Fragmento del texto:
※
El sacrificio a la diosa Cihuacoatl. La principal
diosa de los Xochimilcas era la que llamaban Cihuacoatl. La diosa Cihuacoatl
era de piedra, tenía una boca muy grande, abierta en actitud de devorar y con
los dientes separados. Cubría su cabeza una cabellera larga y grande, vestida
con un hábito blanco, camisa y manto.
En su templo había una gran pieza, muy adornada, que
se encontraba en un lugar oscuro, sin ventanas, ni puerta grande, ya que la
puerta era muy estrecha y se tenía que entrar a gatas. Sólo podían entrar los
sacerdotes ancianos que servían a la diosa.
Llamaban a este templo Tlillan, que significa
negrura o lugar de ella. Dentro de la misma sala estaban colocados alrededor de
las paredes todos los dioses de la tierra, a los cuales llamaban Tecuaquiltlin.
Celebraban la fiesta de esta diosa el 18 de julio
según nuestro calendario, y según el suyo era la fiesta que llamaban Huey
Tecuilhuitl, la octava de su calendario, día dedicado a la diosa y día solemne
y litúrgico, donde todo terminaba en una ofrenda de sangre que los cronistas
tuvieron a bien detallar.
Veinte días antes de esta fiesta compraban una
esclava y la purificaban vistiéndole de la misma manera que la piedra que
representa a la diosa, toda de blanco para honrarla y darle buen trato, como si
fuera la diosa. Llevaban a la esclava de boda en boda y de banquete en
banquete, llevándola a los mercados, siempre representándole con regocijo y
contento. De noche dormía en una jaula. Tomaba la esclava el nombre de Xilomen,
símbolo del maíz y del poder fecundante de los campos.
※
Entradas guardadas:
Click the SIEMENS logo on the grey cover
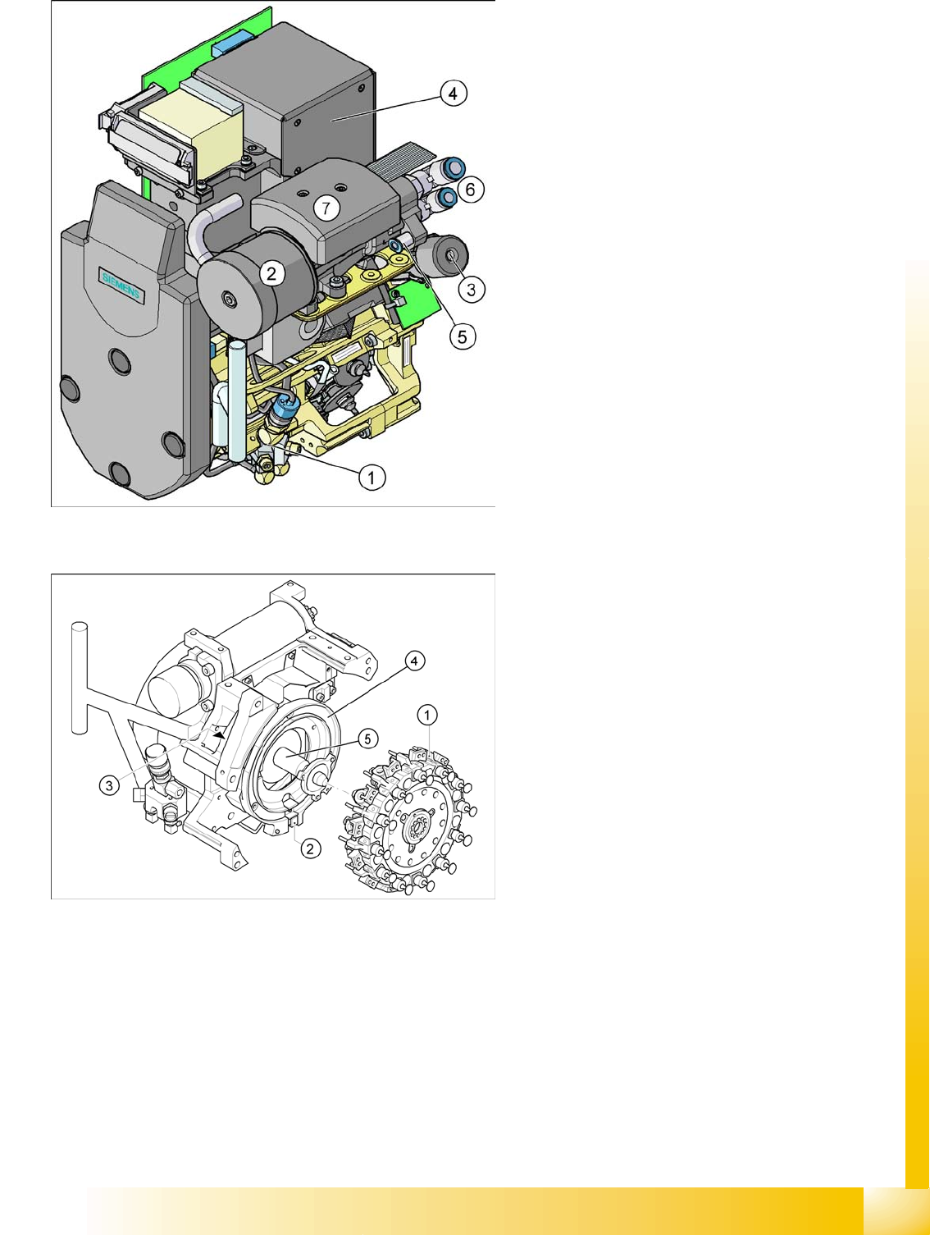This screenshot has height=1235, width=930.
※
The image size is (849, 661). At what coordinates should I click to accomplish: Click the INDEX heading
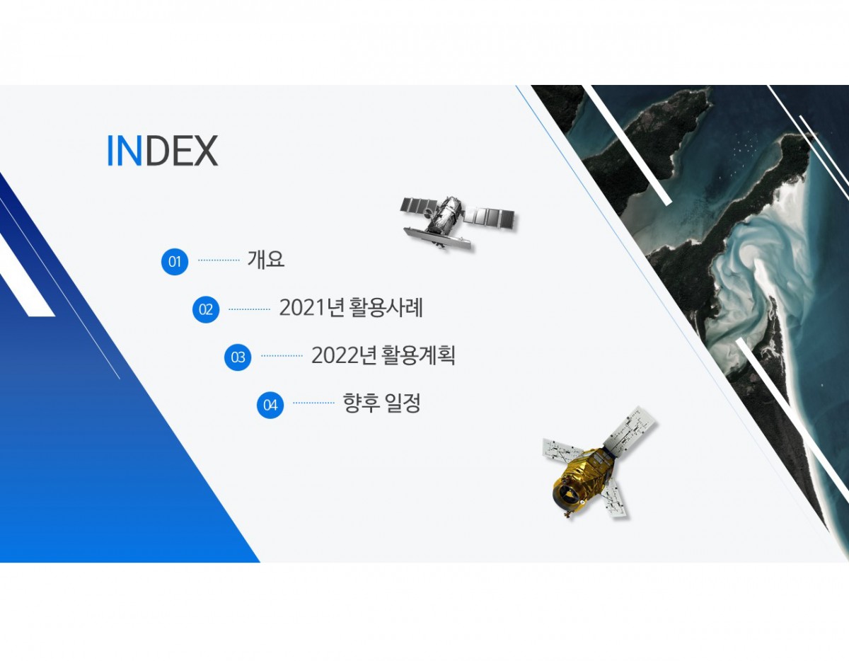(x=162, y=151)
※
Consigna: Reproduce sin cambios el pasaje del texto sobre la diosa Cihuacoatl que va desde "Llamaban a este" hasta "a bien detallar.", ambos incluidos.

Respuesta del ejercicio:
Llamaban a este templo Tlillan, que significa
negrura o lugar de ella. Dentro de la misma sala estaban colocados alrededor de
las paredes todos los dioses de la tierra, a los cuales llamaban Tecuaquiltlin.
Celebraban la fiesta de esta diosa el 18 de julio
según nuestro calendario, y según el suyo era la fiesta que llamaban Huey
Tecuilhuitl, la octava de su calendario, día dedicado a la diosa y día solemne
y litúrgico, donde todo terminaba en una ofrenda de sangre que los cronistas
tuvieron a bien detallar.